Es wäre interessant, eine Art Gesellschaftssatire in einer Fantasywelt zu schreiben, sowas wie Gullievers Reise (nur natürlich ganz anders)  ;) *patent dafür hol*

aber back to topic:
Vielleicht macht das "die Welt retten" deutlicher, wie wichtig es ist, das der Chara diese Bürde auf sich nimmt und dies oder das macht, weil es ja die ganze Welt rettet und nichtnur "irgendein popeliges Dorf", da kann man schonmal ein paar opfer bringen  ;)
Wenn nur ein ganz bestimmter, kleiner Teil der Welt in Gefahr ist, könnten die Bewohner einfach irgendwohin flüchten und ihn sich selbst überlassen.
(was offensichtlich schon mit unzähligen alten minen, verfluchten Tälern, Spukhöhen usw. passiert ist, deren wahre, nie ganz aufgedeckte und nur noch in alten Märchen, die niemand richtig glaubt überlieferte Geschichte die Helden dann ergründen und den Schrecken ausmerzen, den ihre Vorgänger nur vorläufig gebannt haben. z.B. eingemauert, aber die Mauer kann ja irgendwann bröckeln, eingeschlossen, aber jemand könnte ja ausversehen die Tür aufschließen... wodurch dann die ganze Geschichte wieder anfängt, entweder kommt die Bedrohung für die ganze Welt wieder hervor oder es sind nur Nebenstationen, die die Helden "ganz nebenbei" auf dem Weg zur entgültigen Weltrettung mal eben machen, damit es auch den leuten von da und dort wieder ein bisschen gut geht und sie den helden bis in alle Ewigkeit dankbar sind  ::) - hilfe, ich schweife ab  ::))

Das Reizvolle am Weltrettungsgedanken ist, wie oben schon erwähnt, das man sich der Situation nicht entziehen kann (ok, was ein richtiger Held ist, der scheut keine Gefahr um seine Lieben zu retten;)) und der innere Konflikt, wenn die Hauptperson/en merken, dass sie die Welt retten und notfalls dabei draufgehen müssen, weil es sonst keiner machen kann, weil sie eben besondere Fahigkeiten oder besonderes Wissen dazu haben.
Leider ist dieser Konflikt mittlerweile reichlich abgenutzt (in fast jedem Fantasybuch, das ich bisher gelesen habe, gab es nur eine Person oder eine Gruppe von Leuten, die in der Lage waren, die Welt zu retten bzw. den zu finden (und oft noch zu befreien) der es kann.



Arielen

Zitat von: Manja_Bindig am 22. Juni 2006, 16:58:02
Und schau an, auf einmal muss auf Teufel komm raus die welt gerettet werden. Huch... *am Kopf kratz* Wenn ich mir dann noch ansehe, nach welchem Sprachschema und optischen Aufbau das feindliche Volk aufbauen... von den Sitten und Gesetzen ganz zu schweigen... da fragt man sich, ob Fantasy nicht langsam zur politischen Massenmanipulation mutiert.

→ AUFGABE
Schreiben Sie den Forumsbeitrag über das Weltrettungsmotiv in der Fantasy im Anschluss an seinen letzten Satz weiter. Die nachstehenden Zeilen sind eigenständiges Material und gehören nicht zum Forumsbeitrag.

→ ROHDATEN
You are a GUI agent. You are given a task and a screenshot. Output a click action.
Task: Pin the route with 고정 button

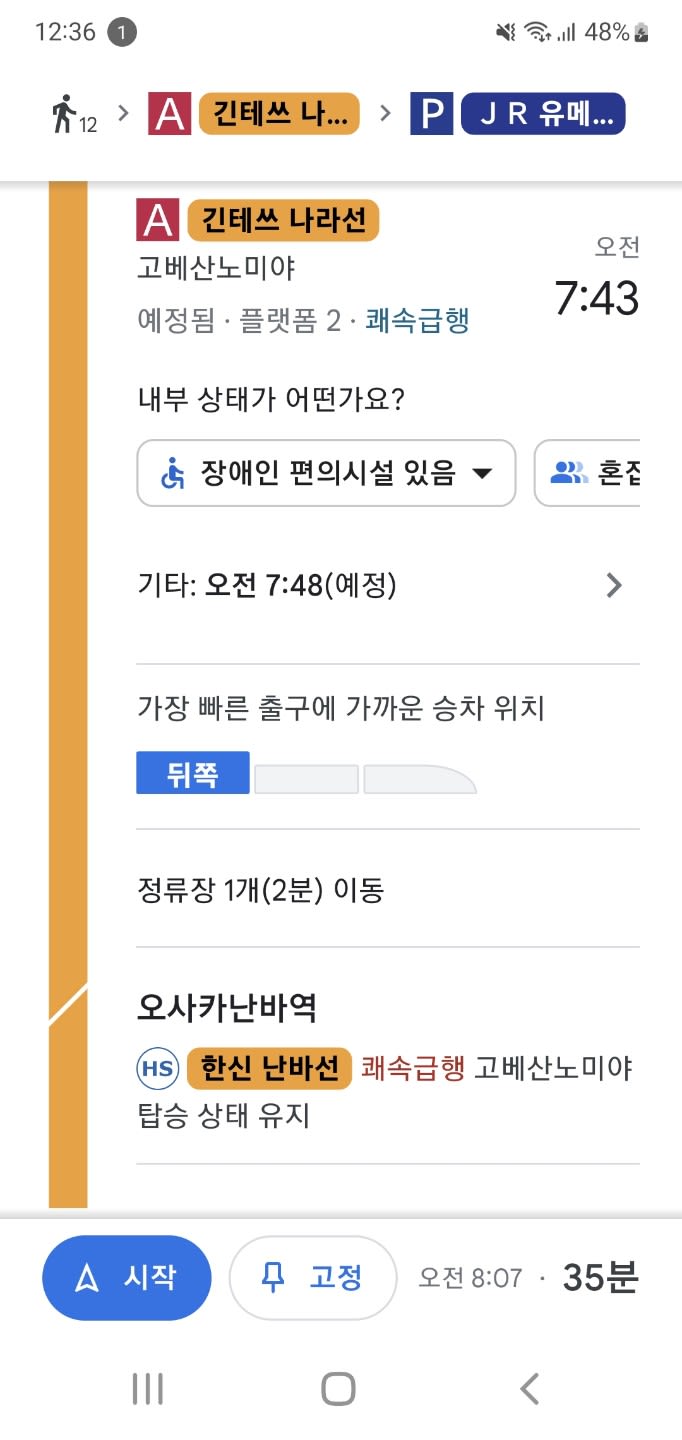(x=313, y=1278)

→ ANTWORT ZUR AUFGABE
Sie mutiert nicht nur langsam, sie tut es. Falls du Conan kennst, oder andere recht alte Sword & Sorcery-Romane und Kgs, so hatten und haben viele Bösewichte entweder arabische oder asiatische Züge, und eine ganze Zeit lang waren die Gesellschaften, die alle anderen versklavten doch ein wenig sowietisch angehaucht. Die Feindbilder, die dem aktuellen politischen Feindbild entsprechen sind immer da gewesen. Was meinst du, warum auch bei Tolkien die Feinde aus dem Osten und Süden kommen? Und das Heil im Westen liegt?
Alles liegt im Auge des Betrachters

Linda

#32
Zitat von: Arielen am 22. Juni 2006, 18:13:09

Sie mutiert nicht nur langsam, sie tut es. Falls du Conan kennst, oder andere recht alte Sword & Sorcery-Romane und Kgs, so hatten und haben viele Bösewichte entweder arabische oder asiatische Züge, und eine ganze Zeit lang waren die Gesellschaften, die alle anderen versklavten doch ein wenig sowietisch angehaucht. Die Feindbilder, die dem aktuellen politischen Feindbild entsprechen sind immer da gewesen. Was meinst du, warum auch bei Tolkien die Feinde aus dem Osten und Süden kommen? Und das Heil im Westen liegt?

Hervorhebung im Zitat von Linda.

Das ist bloßer Zufall. Tolkien reagierte ziemlich allergisch auf jede Art von Allegorie, die man in seine Texte hineininterpretieren konnte.

Im Gegensatz zu diesem, wie heißt er, der Kerl von Schwert der Wahrheit? Ach ja, Terry Goodkind (na, wenn das mal kein passender Name ist) Der ist ja wohl mit Absicht politisch ideologisch in seiner Fantasy. Und zwar proamerikanisch, wenn man das so sagen darf. Da ich die Bücher aber selbst nicht kenne, enthalte ich mich eines weiteren Urteils. Wen die Diskussion interessiert, der kann mit den Stichworten "Terry Goodkind"+ "Ideologie" etc. googeln.

Gruß,
Linda

Moni

#33
@Linda: Danke, du sparst mir ein langatmiges Posting über Tolkien und seine Allegorieaversion.  :jau: (OT Tolkien:  I cordially dislike allegory in all its manifestations, and always have done since I grew old and wary enough to detect its presence. )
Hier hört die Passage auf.